La gula, que antes era también un pecado y englobaba el deseo excesivo de comer y beber, se ha convertido, por obra de programas como Masterchef y el auge de carísimos resturantes con comida de diseño y estrellas Michelin, en algo absolutamente deseable. La moderación en el comer y los ayunos se miran con prevención (entre otras cosas porque nadie saca provecho económico de ello). Todos estos antiguos pecados capitales van unidos y, por tanto, si uno puede acudir a un restaurante en el que el menú de degustación se compone de veinticinco platos –pequeños, claro, por pura cuestión de volumen estomacal– no se trata solo de que peque de gula, sino que puede vanagloriarse de tener el poder económico suficiente para pagar lo que vale y, además, subir un par de fotos para que se le tenga la correspondiente envidia, que es lo que mejor sazona el plato fotografiado.

La lujuria ya no es tema para casi nadie. Hoy en día consideramos natural que cada persona tenga todas las parejas que desee, cuando lo desee y por el tiempo que mejor le parezca, desde un ratito a toda la vida, una detrás de otra, o simultáneamente, de cualquier sexo o género. Siempre que no se fuerce a nadie y que exista consentimiento mutuo entre adultos, todo resulta posible, cosa que en principio me parece muy bien, porque es muestra de que hemos avanzado en el camino de la libertad de elección personal, pero que por otro lado lleva con frecuencia a delitos en los que se une la lujuria con la ira y la soberbia: delitos como abusos, violaciones y hasta asesinatos.

Para cerrar la nómina, unas líneas dedicadas a la pereza, que, en su acepción religiosa, no significa exactamente vagancia o falta de ganas de trabajar, sino más bien descuidar nuestras obligaciones, olvidar que tenemos ciertos deberes y creer que solo tenemos derechos, que no hay por qué hacer todo lo que no nos gusta y que se puede dejar de lado.

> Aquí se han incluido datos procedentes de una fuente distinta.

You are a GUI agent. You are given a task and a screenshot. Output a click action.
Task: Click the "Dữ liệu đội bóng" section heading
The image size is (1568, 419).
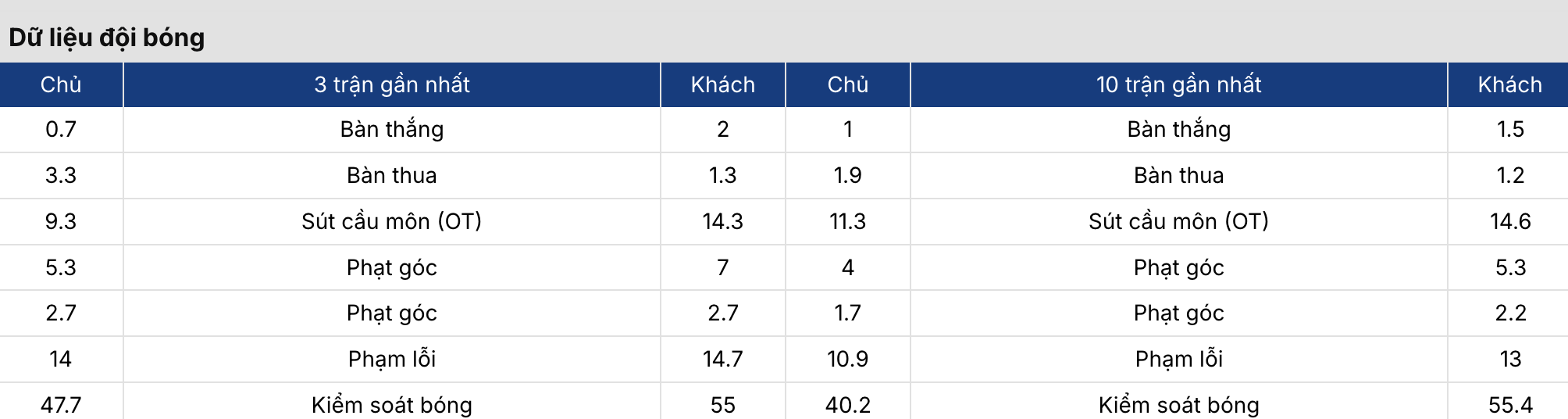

No me gustaría que se entendiera todo esto como una diatriba contra nuestra moderna forma de ver las cosas, ni mucho menos como una reprobación moral. Se trata simplemente de que me ha dado por pensar cómo cambian los baremos de las sociedades y lo curioso que resulta que incluso las palabras que se refieren a las virtudes clásicas –humildad, caridad, generosidad, castidad, paciencia, templanza y diligencia– ya casi han quedado obsoletas y, si en algunos casos al cambiar hemos mejorado, en otros casos vamos a peor. Cada quien puede pensar lo que mejor le parezca, pero creo que es interesante darle un par de vueltas a la cuestión y ver si estamos moviéndonos en la dirección adecuada para tener el mundo en el que nos apetece vivir.